• EXCERPT

:::

Maintenance and “Service Opportunities”

Routine (and not so routine) maintenance is part of the joy of boat ownership. For instance, our main engine requires an oil and filter change every 250 hours and our generator requires the same every 200 hours. We carry the necessary spares and supplies, and I did the generator in Hoonah and just did the main engine the other day in Sitka. They are both plumbed into an oil change pump, so it is really easy to do – the biggest issue is properly disposing of the used oil and filters. Fortunately, most Alaska ports have oil disposal tanks.

While doing the generator oil change I noticed some fluid collecting on one of the motor mounts. Not sure of the source, I cleaned it up with an absorbent pad and decided to keep an eye on it. In Sitka it became clear that it was a fuel leak coming from the injector pump.

The injector pump assembly. The pink stuff on the lower right, under the bolt, is diesel fuel. This is a “service opportunity”.

:::

• SOURCE MATERIAL
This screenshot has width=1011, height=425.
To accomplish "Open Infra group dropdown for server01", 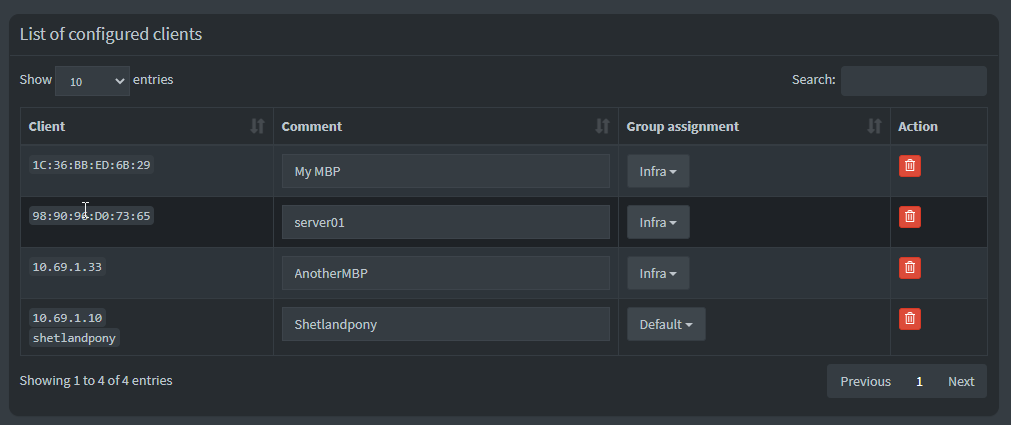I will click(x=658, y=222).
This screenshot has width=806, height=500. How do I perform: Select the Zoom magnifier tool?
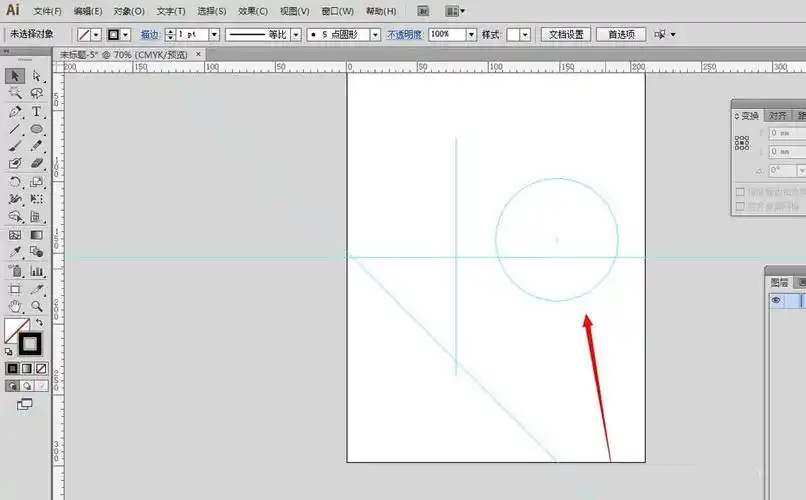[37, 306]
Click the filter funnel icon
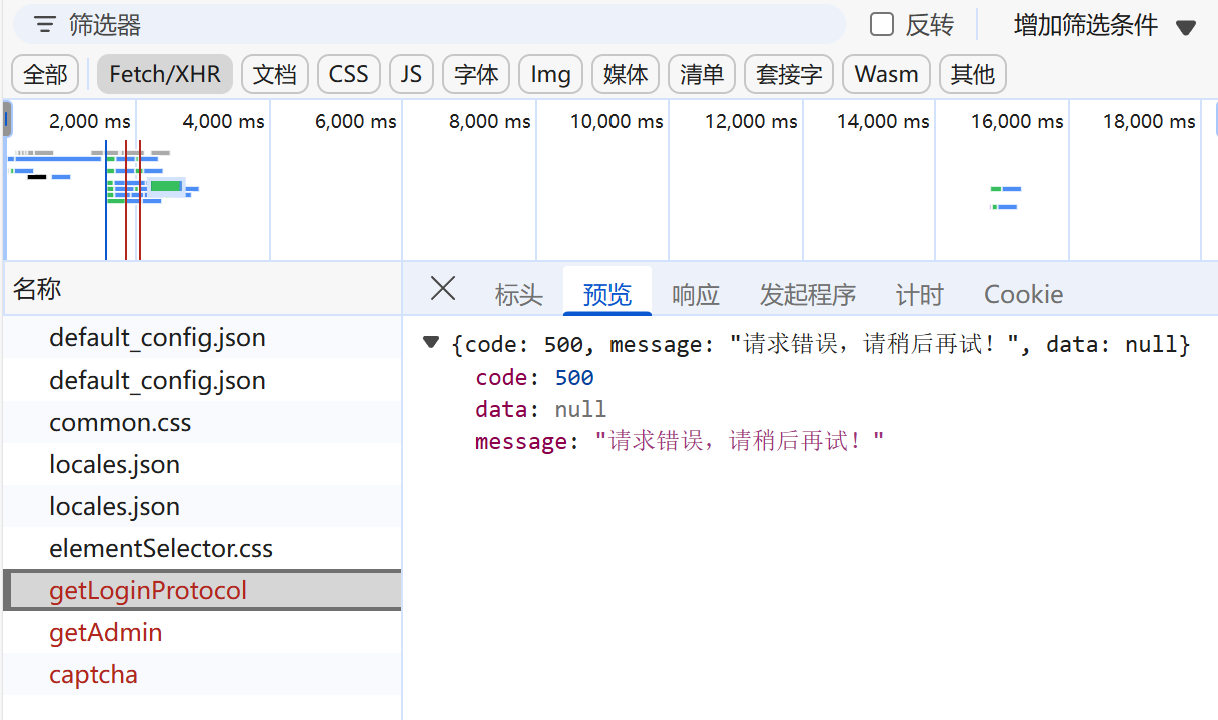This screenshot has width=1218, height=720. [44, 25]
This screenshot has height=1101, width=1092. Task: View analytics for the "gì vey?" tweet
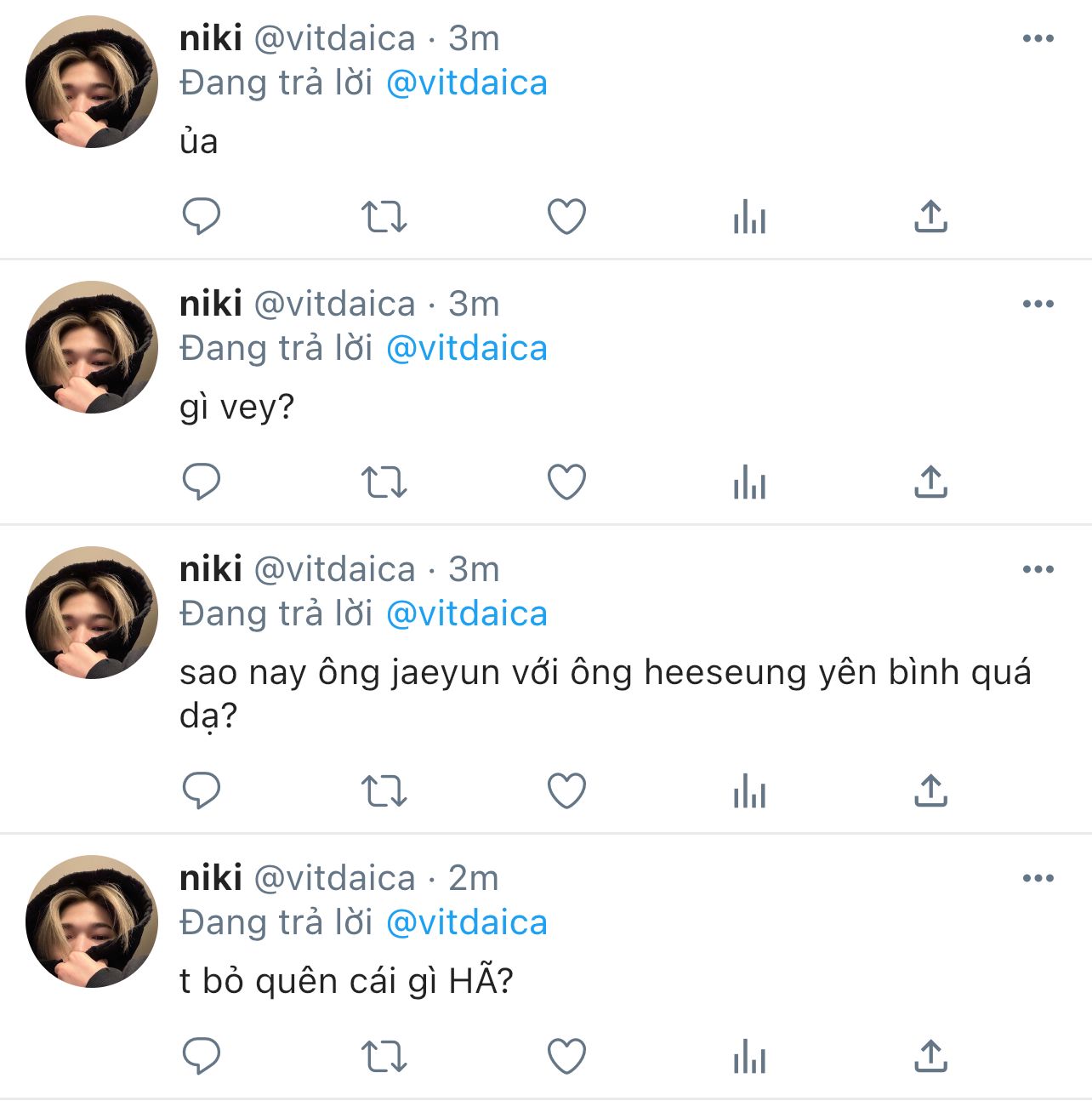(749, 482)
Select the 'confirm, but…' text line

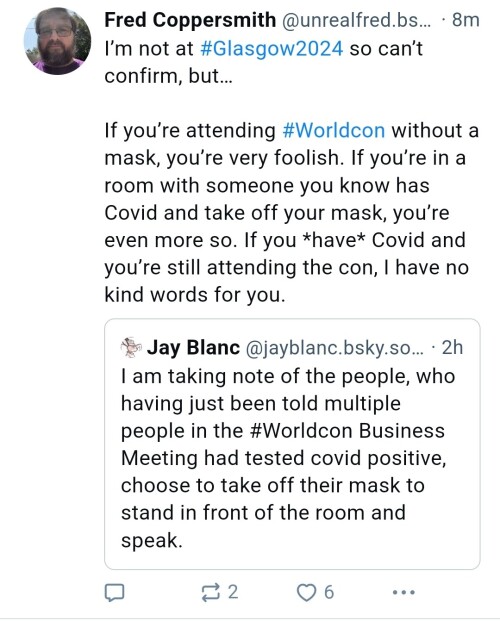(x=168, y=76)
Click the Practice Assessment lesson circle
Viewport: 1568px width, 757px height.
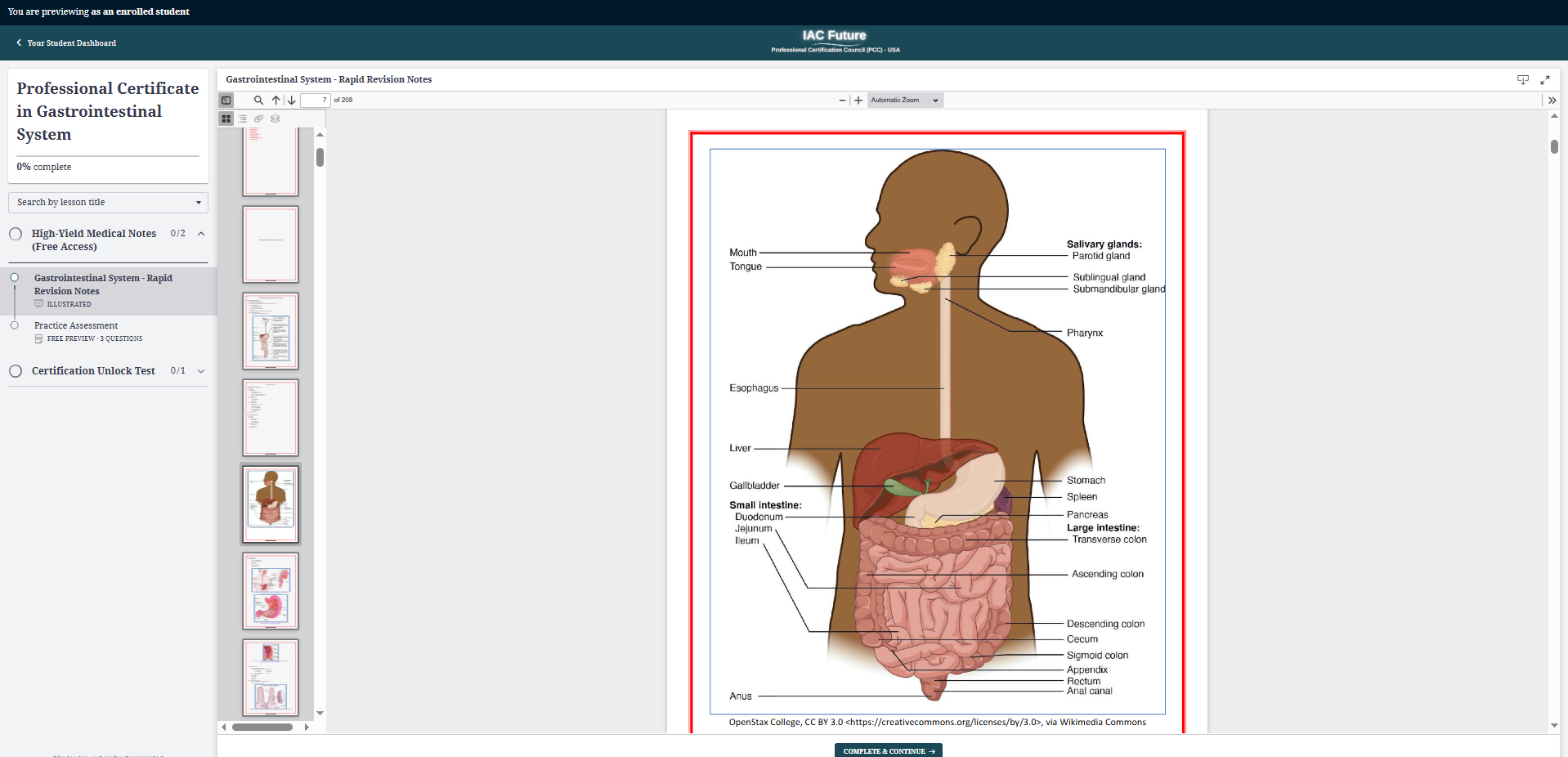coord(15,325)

:::

• EXERCISE REQUIREMENTS
1. Reproduce the passage of the boat maintenance text that begins at the words "Routine (and not" and stops after "oil disposal tanks.".
2. Resume the boat maintenance account after its last sentence, writing the next part.
Nothing in the listing is needed here.

• RESPONSES IN ORDER
1.
Routine (and not so routine) maintenance is part of the joy of boat ownership. For instance, our main engine requires an oil and filter change every 250 hours and our generator requires the same every 200 hours. We carry the necessary spares and supplies, and I did the generator in Hoonah and just did the main engine the other day in Sitka. They are both plumbed into an oil change pump, so it is really easy to do – the biggest issue is properly disposing of the used oil and filters. Fortunately, most Alaska ports have oil disposal tanks.

2.
Coincidentally, I had gotten a call the day before from Northern Lights diesel guru “Lugger Bob” Senter to discuss an inspection of Miss Miranda in preparation for the CUBAR rally. I called Bob back and he was able to diagnose the problem over the phone. The cause of the leak was likely that the inner o-rings on the pump became stiff and lost their ability to seal. Basically, time to replace the injector pump and have this one rebuilt, as the o-rings are not user-serviceable. I did not have a spare on hand, but called the local Northern Lights dealers. The dealer in Sitka probably could have gotten a replacement here in a day via “Gold Seal” delivery – basically putting the part on an Alaska Airlines flight, but at a cost of $100+ in shipping. I elected to have the part shipped to the Petersburg dealer, as we will be there in a week.

The only other “service opportunity” we’ve dealt with recently was with the ABT Trac stabilizers, which mysteriously went into “SAFE MODE”. Trac service Guru Dave Wright was able to diagnose that issue as a failed “roll control” unit, which we had shipped into Juneau while we were there. That was a very simple part swap and configuration job.

I’m glad that our scheduled maintenance is behind us, and am hoping that we don’t have any more service opportunities.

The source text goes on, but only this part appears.